_WHAT THE TASK ASKS_
Retype, word for word, every line starting at the line with "You are a computer-use agent. Image" and ending with the final line of the entries; skip the pictures.

_EXTRACTED DATA_

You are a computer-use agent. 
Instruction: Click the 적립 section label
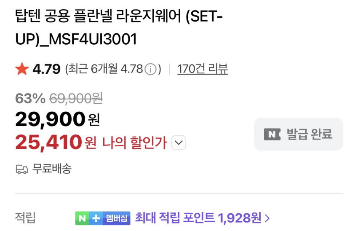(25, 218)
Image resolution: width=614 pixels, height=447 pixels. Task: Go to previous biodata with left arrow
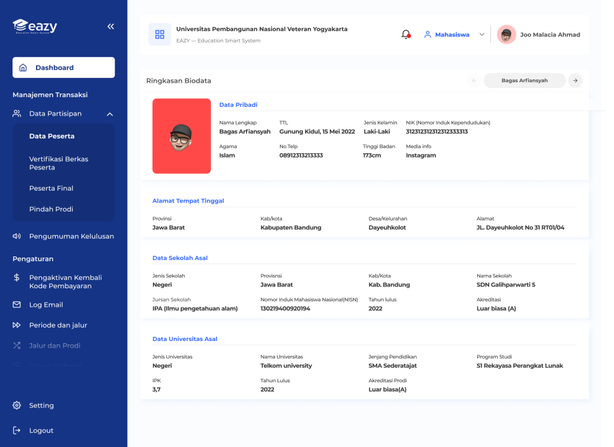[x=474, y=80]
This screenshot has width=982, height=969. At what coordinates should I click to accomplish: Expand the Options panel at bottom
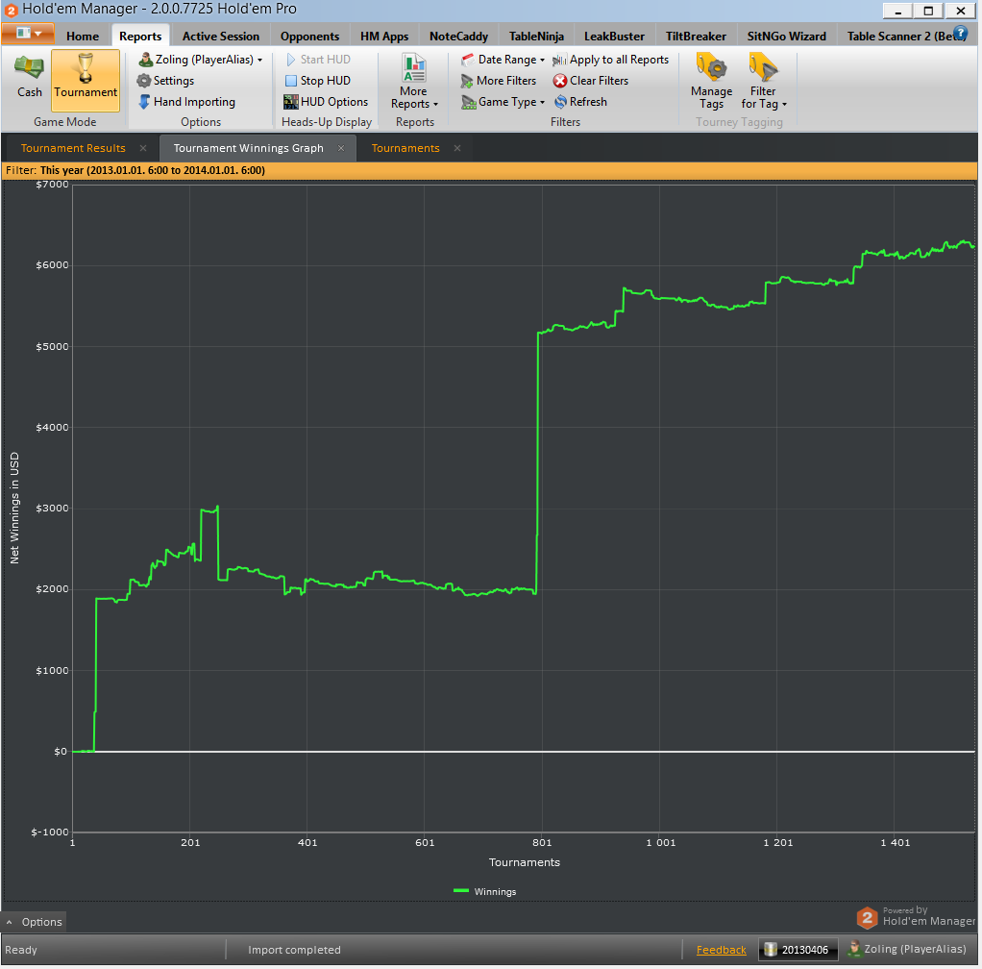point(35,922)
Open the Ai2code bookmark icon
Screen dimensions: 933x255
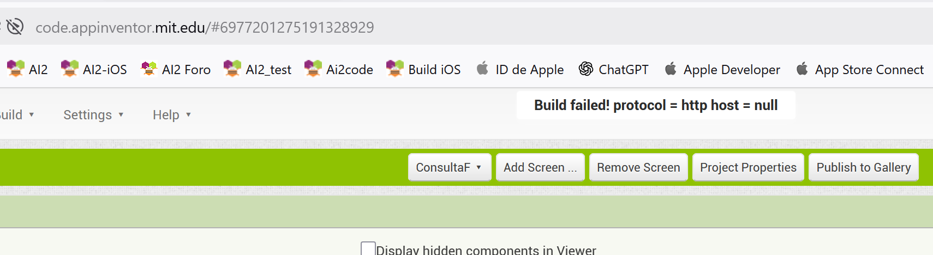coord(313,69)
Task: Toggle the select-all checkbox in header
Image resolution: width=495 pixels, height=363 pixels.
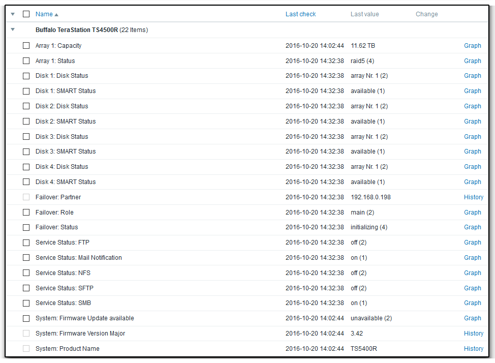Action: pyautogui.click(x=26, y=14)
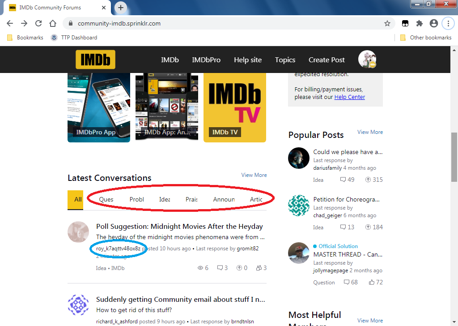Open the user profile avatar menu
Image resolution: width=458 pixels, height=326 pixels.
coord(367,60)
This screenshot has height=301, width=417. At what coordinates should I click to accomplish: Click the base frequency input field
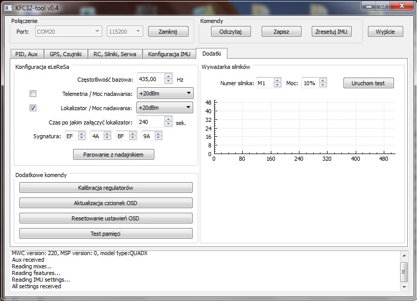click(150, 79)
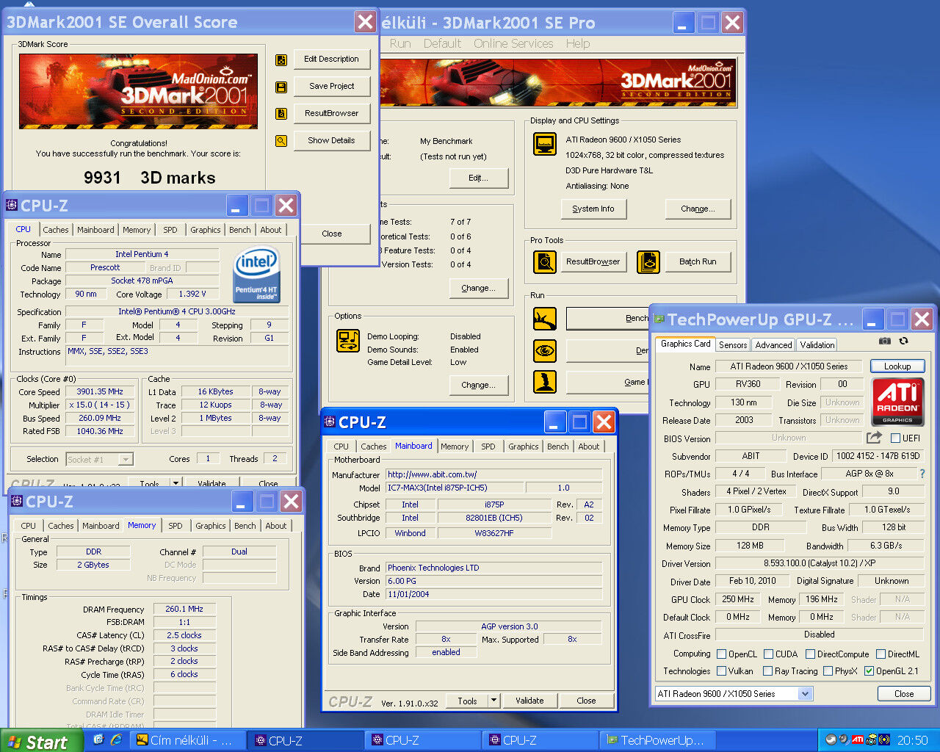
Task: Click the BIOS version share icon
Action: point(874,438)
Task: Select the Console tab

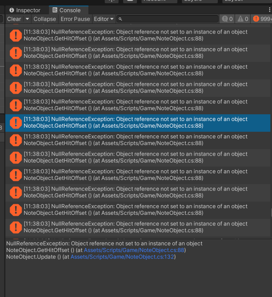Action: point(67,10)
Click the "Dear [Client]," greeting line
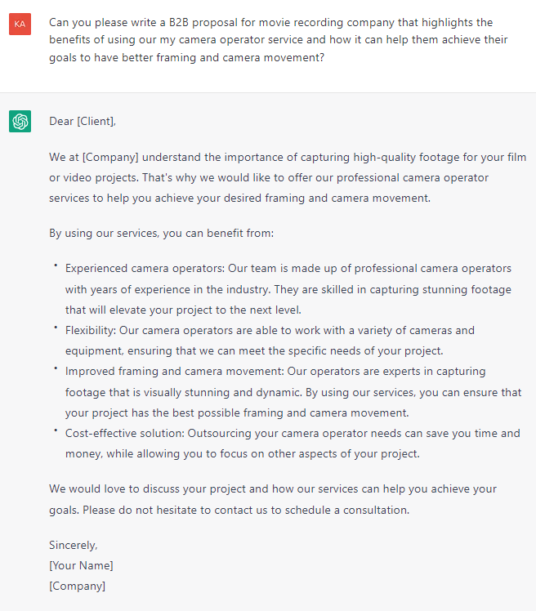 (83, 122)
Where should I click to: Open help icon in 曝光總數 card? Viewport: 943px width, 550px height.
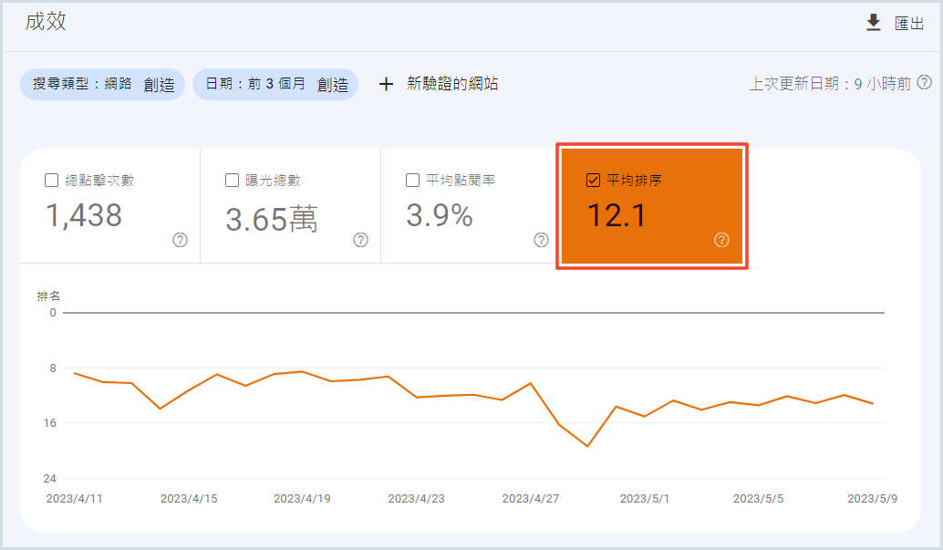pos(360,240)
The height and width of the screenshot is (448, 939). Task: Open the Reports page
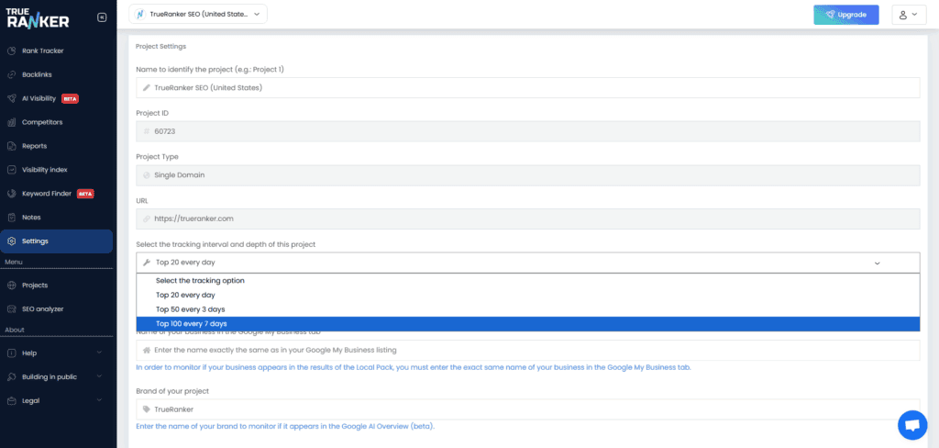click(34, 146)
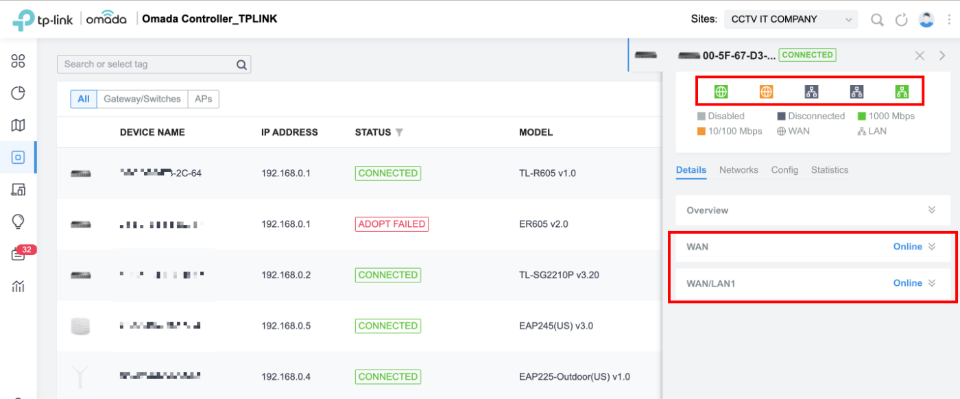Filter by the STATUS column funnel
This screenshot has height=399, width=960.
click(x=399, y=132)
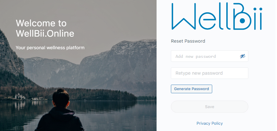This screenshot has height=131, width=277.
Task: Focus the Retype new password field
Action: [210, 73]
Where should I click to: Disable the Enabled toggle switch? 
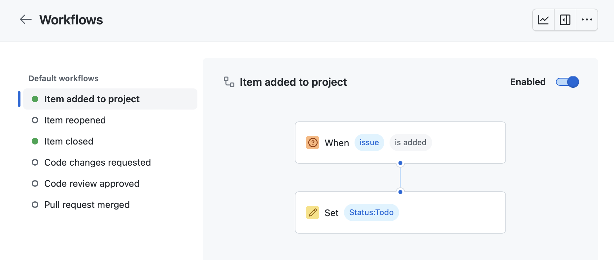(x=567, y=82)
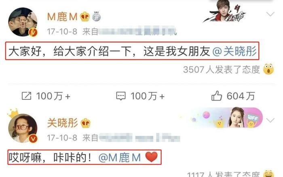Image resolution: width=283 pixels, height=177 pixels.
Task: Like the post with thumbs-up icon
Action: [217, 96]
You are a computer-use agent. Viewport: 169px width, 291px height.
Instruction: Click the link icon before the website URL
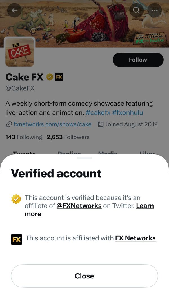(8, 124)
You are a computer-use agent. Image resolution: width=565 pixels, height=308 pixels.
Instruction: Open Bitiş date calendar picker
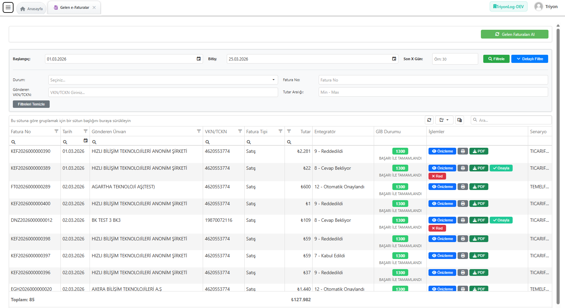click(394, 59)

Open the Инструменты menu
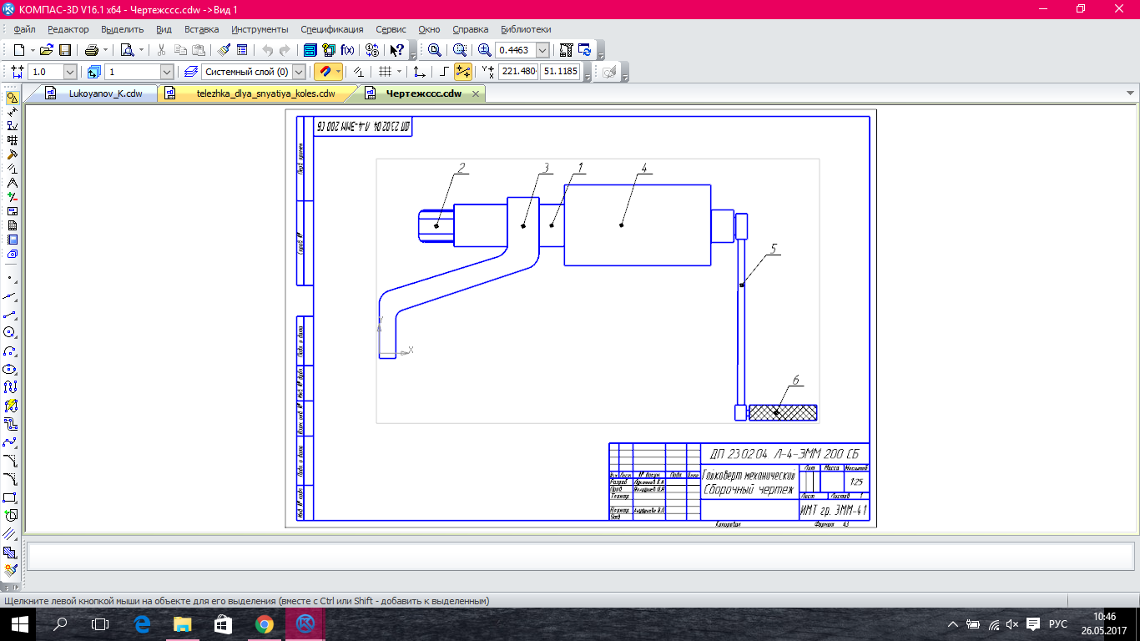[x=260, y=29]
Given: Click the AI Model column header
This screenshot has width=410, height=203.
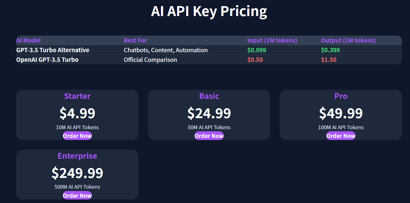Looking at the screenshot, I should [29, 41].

_EXERCISE ANSWER_
You are a computer-use agent. Image resolution: width=565 pixels, height=308 pixels.
Instruction: Open Bitiş date calendar picker
click(394, 59)

Open the Инструменты menu
[x=260, y=29]
Given: Click the AI Model column header
This screenshot has width=410, height=203.
Looking at the screenshot, I should [29, 41].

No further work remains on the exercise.